Delta suspende vuelos

Delta Air Lines suspendió 150 vuelos nacionales debido a "asuntos de automatización", según informó anoche por la Administración Federal de Aviación de EU.

Morgan Durrant, vocero de Delta, dijo que la aerolínea enfrenta "una falla temporal de sistemas" pero los vuelos que ya habían partido no fueron afectados.


Piden que la reina Isabel no tenga que recibir al republicano

Una petición en la que se solicita que se impida que el presidente de EU, Donald Trump, haga una visita oficial a Reino Unido este año, ha reunido ya más de 80 mil firmas.

La solicitud, colgada en una página web de peticiones al gobierno y al parlamento, señala que se debe autorizar que Trump entre en Reino Unido en calidad de jefe del gobierno de EU, pero "no debería ser invitado a hacer una visita de Estado porque provocaría una situación de vergüenza a Su Majestad la Reina".

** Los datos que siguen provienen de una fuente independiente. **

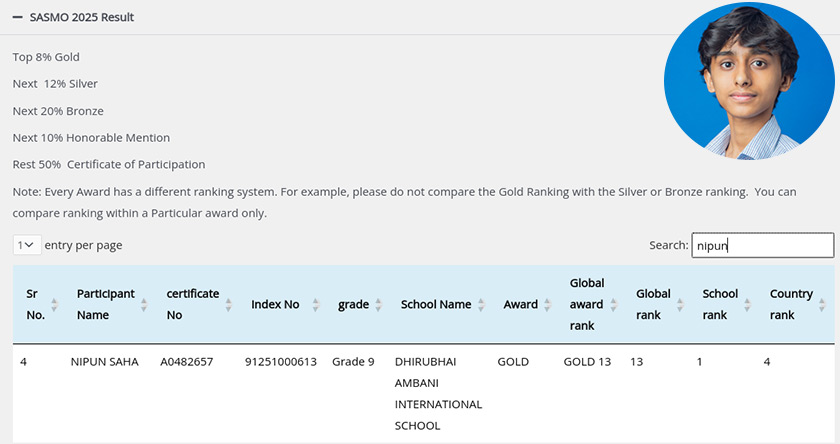Click the GOLD award cell
The height and width of the screenshot is (444, 840).
click(x=513, y=362)
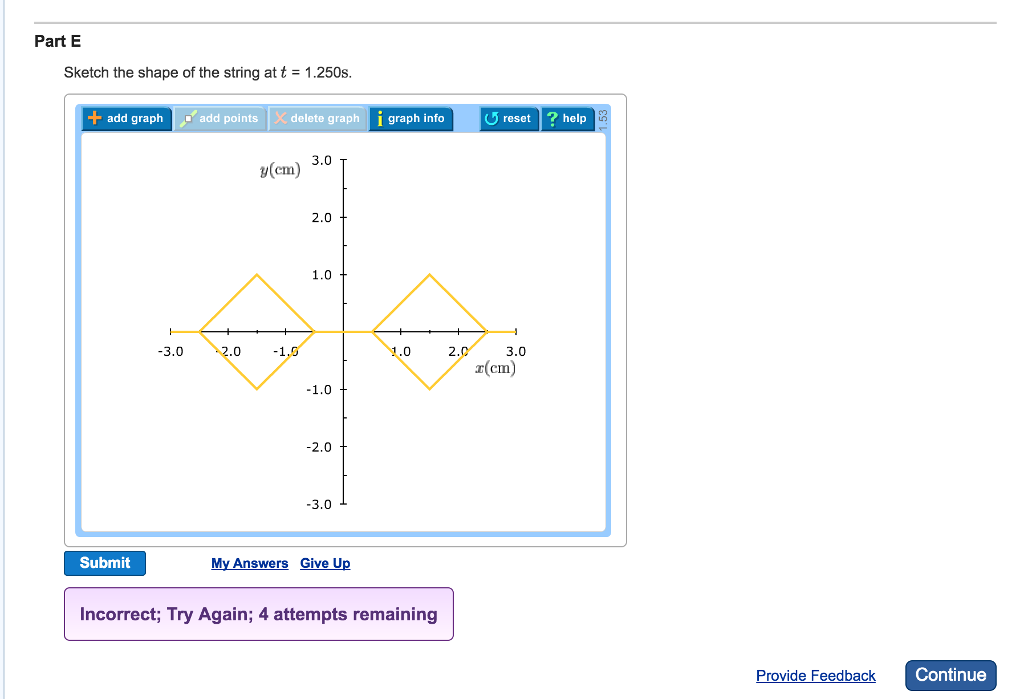This screenshot has width=1024, height=699.
Task: Click the right triangular pulse on the graph
Action: click(x=428, y=300)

La solicitud, que si supera las 100 mil firmas deberá ser debatida por los diputados en el Parlamento, fue subida a la web a raíz de la controversia causada por Trump al imponer nuevas medidas migratorias que veta el ingreso en EU de ciudadanos de varios países con población musulmana.

"La bien documentada misoginia y vulgaridad de Donald Trump le descalifica para ser recibido por Su Majestad la Reina Isabel o el príncipe Carlos. Por tanto, durante su mandato presidencial, Donald Trump no debería ser invitado a Reino Unido para una visita oficial de Estado", aclara la petición.